IMHO, total compute is more important than token use alone. Something like active params x tokens used as a ballpark. And total size matters too, of course.
Finanzamt_Endgegner@reddit
Yeah it's a trade off with token density to parameter density but since I can run 27b but can't run 300b + models I'll take that
coder543@reddit
That's a false dichotomy since you can also run Gemma 4, which is very token dense for its intelligence, as that chart shows.
Zyj@reddit
> However, in
V4 Pro, the situation seems to have worsened. Even the non-thinking mode uses significantly more tokens thanV3.2, andV4 Pro(1.6T) is roughly 2.5x larger thanV3.2(0.67T).

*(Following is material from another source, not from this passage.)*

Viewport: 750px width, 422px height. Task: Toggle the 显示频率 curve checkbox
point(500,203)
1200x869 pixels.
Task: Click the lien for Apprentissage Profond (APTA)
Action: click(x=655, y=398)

This suggests that the intelligence density of the model has decreased rather than improved!How can you claim that, it very much depends on the output quality.
claudiollm@reddit
fwiw the FullOf_Bad_Ideas comment is the one i keep reaching for. if compute optimal is calculated off activated not total params, then "undertrained" ppl are using the wrong denominator. v4 pro is probably overtrained relative to its activated count, which would also explain why intelligence density drops as total scales without scaling activated.

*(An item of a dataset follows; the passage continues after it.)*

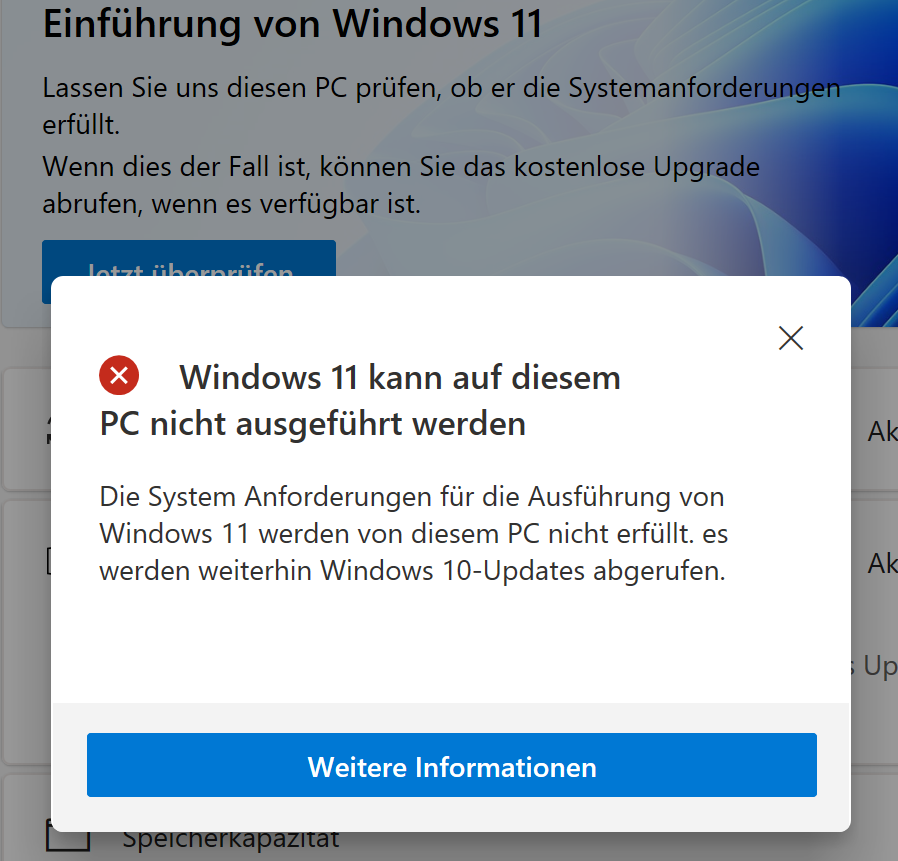
Task: Click the kostenlose Upgrade paragraph
Action: [401, 185]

is that the consensus here or am i picking the wrong frame
fuck_cis_shit@reddit
they still haven't done nearly all the post-training that they plan
you know the difference between deepseek-v3 and -v3.3, right? or qwen 3 and qwen 3.6? v4 is just starting still
dogesator@reddit
The chart you posted yourself shows that deepseek V4 Pro achieves way better accuracy than Deepseek V3.2, that’s not a worsening. If you extrapolate the curve of Deepseek V3.2 tokens used vs accuracy achieved, it’s similar pareto curve to deepseek v4, not better or worse.
igorsusmelj@reddit
I’m not sure we can compare these. Total tokens and output tokens don’t have to match. Also, I’m not sure if successful trajectories would use fewer tokens as the model stops vs unsuccessful ones where it continues to struggle and try.
Kahvana@reddit
Yeah, don't blame them tho. Lots of new things being tried out in this release, you can't have it all. Wonder if they will address it or if they will focus first on engrams.
Yes_but_I_think@reddit
Artificial analysis shows (5.5 xhigh) 75M vs (4pro max) 190M tokens for completing their benchmarks, that's like 2.5x more not 10x more.
ambient_temp_xeno@reddit
It sure does chew through tokens.
Comfortable-Rock-498@reddit
I have also observed this in my tests. Hopefully, they will address it in upcoming versions
fatihmtlm@reddit
Is this using the official api?
Mindless_Pain1860@reddit (OP)
Figures are taken from the GPT model card and the DeepSeek V4 paper
IngenuityNo1411@reddit
Hot take: at least you have the posibility to deploy DeepSeek V4 Pro on your own hardware, which is impossible with GPT-5.4 or 5.5.